Artigo »
========
Em julho de 1962, durante o governo João Goulart, foi instituído o 13º salário e, em março de 1963, a inclusão dos trabalhadores rurais na CLT, concedendo-os direitos semelhantes aos demais empregados. A Lei 4.214 garantiu que camponeses teriam direito a carteira assinada, jornada de oito horas, férias remuneradas e aviso prévio.
Ditadura Militar
Uma das primeiras medidas instituídas pelo regime militar foi a intervenção estatal sobre os sindicatos, cuja margem de atuação ficou severamente prejudicada, pelo menos até o surgimento do Novo Sindicalismo, nos anos 70. Com a Lei 4330, promulgada logo em junho de 1964, o direito de greve foi mutilado.
Assembleias gerais deveriam ser convocadas com dez dias de antecedência e suas convocatórias, publicadas nos jornais locais. Para deliberar quaisquer paralisações, sindicatos deveriam organizar dois turnos de reuniões e, uma vez que esse processo se concluísse, só poderiam iniciar seu movimento em um prazo mínimo de cinco dias.
Aos funcionários públicos proibiu-se totalmente direito de greve, enquanto aos demais trabalhadores ela poderia ser imediatamente suspensa por decisão da Justiça do Trabalho. Essas restrições combinadas com o conjunto das repressões perpetradas pela Ditadura, acabariam por engessar o movimento dos trabalhadores até o surgimento do novo sindicalismo, no final da década de 70.
Em 1966 é criado o Fundo de Garantia do Tempo de Serviço (FGTS). Sob pressão da classe patronal, os militares argumentavam que o regime de estabilidade decenal – em que o trabalhador ganhava estabilidade após dez anos de trabalho – seria muito oneroso para patrões e empregados, por isso resolvem instituir uma alternativa que permitiria ao empregadores demitir com maior facilidade e menor custo.
Constituição de 1988
Com a constituinte de 1988, a sociedade civil organizada pressionou por mais avanços e, mesmo com as contradições de uma carta escrita, ao mesmo tempo, por ruralistas e defensores dos sem-terra, empresários e sindicalistas, os trabalhadores e seus representantes conseguem garantir direitos importantes, como a proteção contra a demissão arbitrária, o piso salarial proporcional, a licença-maternidade, a irredutibilidade salarial e a jornada semanal de 40 horas.
Reforma trabalhista
Sancionada pelo presidente Michel Temer no dia 13 de julho de 2017, a reforma trabalhista era uma das principais bandeiras dos setores que deram um golpe parlamentar contra a presidenta eleita Dilma Rousseff, em meados de 2016. Com o argumento de que era preciso reduzir os custos do trabalho para gerar empregos e fazer a economia voltar a crescer, o governo federal conseguiu aprovar um pacote de alterações drásticas no direito trabalhista brasileiro, fragilizando os empregados e fortalecendo os patrões.
========
Material fornecido »
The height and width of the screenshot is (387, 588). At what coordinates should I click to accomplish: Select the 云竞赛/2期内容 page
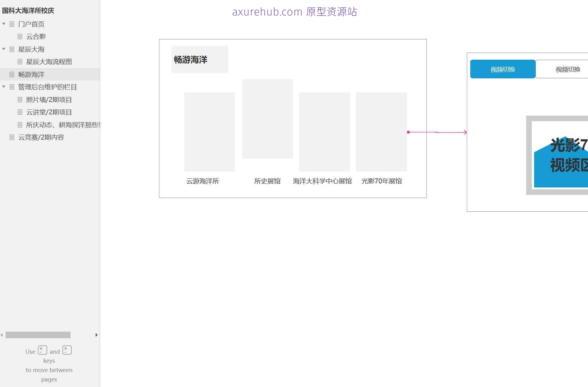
========
O que fazer »
**A)** Liste os direitos que os trabalhadores conseguiram garantir na constituinte de 1988, segundo o artigo sobre a história dos direitos trabalhistas no Brasil.
**B)** Escreva a continuação do artigo sobre a história dos direitos trabalhistas no Brasil, começando logo após o último parágrafo.

Respostas »
**A)**
- proteção contra a demissão arbitrária
- piso salarial proporcional
- licença-maternidade
- irredutibilidade salarial
- jornada semanal de 40 horas

**B)**
A Lei 13.467 foi aprovada mesmo sendo impopular e sob a oposição das centrais sindicais, movimentos populares e partidos de esquerda.
Especialistas contrários à lei afirmam que o principal retrocesso implementado foi a prevalência do negociado sobre o legislado. Isso significa que o resultado de negociações entre patrões e funcionários pode ser um contrato de trabalho que rebaixa direitos históricos, como a extensão da jornada de trabalho, participação nos lucros da empresa, banco de horas e o tempo dos intervalos de descanso.
Pela legislação, entretanto, direitos como o seguro desemprego, salário mínimo, 13º salário, férias e licença maternidade/paternidade continuam inegociáveis.
“A reforma trabalhista tem uma engenhosidade, que é colocar essa ideia de que pode prevalecer o negociado sobre o Legislado em tudo que não contraria a Constituição. Então, tirando a parte coletiva – em que a reforma foi mais explícita porque o objetivo era mesmo destruir o movimento sindical – fechou-se a ideia de fazer uma reforma ampla, não apenas pontual, em que você pode flexibilizar os direitos legais por meio da atuação sindical. Mas o sindicato está fraco, sem condição de resistir, [então] acaba se encaminhando uma destruição dos direitos do trabalho”, diz Flávio Roberto Batista, professor de direito do trabalho na USP.
A reforma também passou a prever o trabalho intermitente. Nela o empregado exerce sua função sem um horário definido de trabalho, ficando à disposição do patrão durante determinados períodos do dia, sem receber por isso. Ao mesmo tempo foi levantada a restrição ao trabalho de mulheres gestantes em locais de insalubridade “média” ou “baixa”. A jornada diária de 12 por 36 horas passou a ser permitida e o direito de férias fracionado em até três vezes.
Para Valquíria Padilha, professora da Faculdade de Economia e Administração (FEA) no campus de Ribeirão Preto da Universidade de São Paulo (USP), a reforma não representa uma mudança de paradigmas, apenas a velha tentativa dos patrões de, constantemente, aumentar lucros e reduzir custos de suas operações.
“O capitalismo brasileiro é burro. Os empresários dão tiro no pé. O salário do brasileiro é um dos mais baixos do mundo, enquanto o custo de vida é um dos mais altos. Isso é um tiro no pé para o próprio capitalista porque o trabalhador vai perdendo poder de consumo”, coloca ela.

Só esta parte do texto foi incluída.